Sia chiaro, è una tenerezza che avvicina a noi un uomo che è lontanissimo. Ma non risparmia nulla al leader che vuole raccontare. Dopo che il terremoto de L’Aquila ci ha fatto vedere il Berlusconi showman, in fondo ancora il venditore di cui sopra, fare il suo show mediatico sulla pelle della gente, il dramma di quella che, in fondo, è anche una storia d’amore, esplode nel privato di una camera, in una scena toccante in cui Veronica Lario (Elena Sofia Ricci) chiede il divorzio a Silvio. È una gara di bravura e intensità con Toni Servillo, che smette, se mai lo sia stato in questo film, di essere imitazione, o citazione, per diventare un personaggio tragico. “Volevi essere uno statista, sei rimasto un piazzista”. “Siete un film di Totò e Peppino. Una versione antica, che credete moderna, di un film comico. Una lunghissima, ininterrotta, messinscena”. È la dichiarazione di un amore finito. È la lettera d’addio. Non è solo quella di Veronica, ma quella di tutta una parte di italiani che, come lei, si sono innamorati di lui. E, alla domanda, “perché allora sei stata con me tutto questo tempo’”, rispondono che lo hanno fatto perché li aveva fatti innamorare. È un momento doloroso, non solo per i due personaggi in scena, ma per tutti noi, perché sappiamo quanto abbia significato questa storia per l’Italia intera. È qui che capiamo che Loro è un film visionario, ma vero. E terribilmente malinconico.

Paolo Sorrentino è riuscito a entrare nel Mistero Berlusconi, a leggere dentro un uomo pubblico eppure impenetrabile, a dipingerlo con la sua poetica e la sua sensibilità. Loro è puro cinema Sorrentino, eppure è qualcosa di nuovo nella sua filmografia. Sono due, dieci, cento film in uno, ma si fondono in un corpo coeso e coerente.

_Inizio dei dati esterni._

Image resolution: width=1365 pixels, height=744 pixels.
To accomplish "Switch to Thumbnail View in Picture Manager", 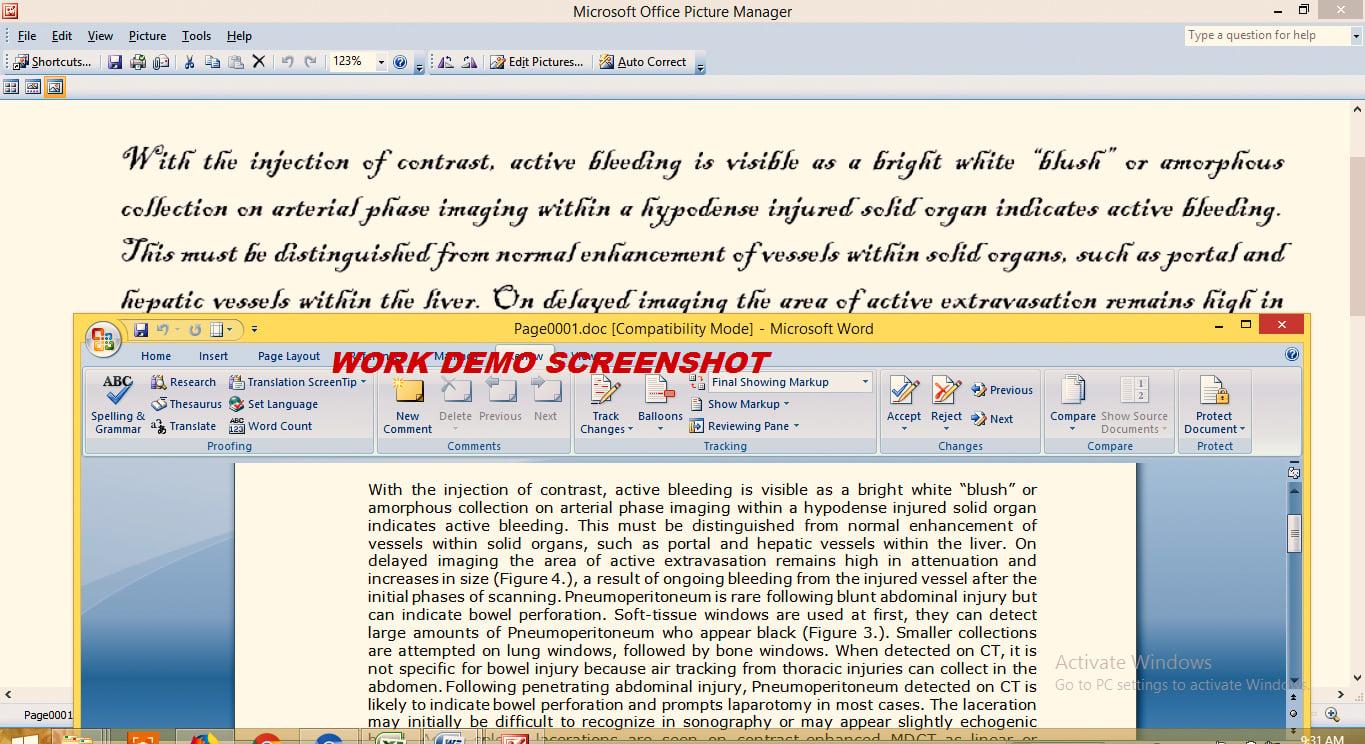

E, mentre un uomo che ha avuto tutto – e a cui è stato detto sempre di sì – si chiede, davvero stupito, a quanto pare (e non è facile immaginare sia stato così), perché non gli lascino fare quello che vuole con l’Italia come ha fatto con le sue aziende, e perché davvero non tutti lo amino, Loro si chiude ancora con il grande buco nero della sua storia politica. Si chiude con L’Aquila, con la metafora – ovvia ma imprescindibile – di un paese in macerie (ma con la speranza che gli atti di eroismo ci siano), con l’immagine (che richiama Le conseguenze dell’amore ma anche La dolce vita) di una Pietà. Sì, Paolo Sorrentino è anche Pietà. È anche sentimento.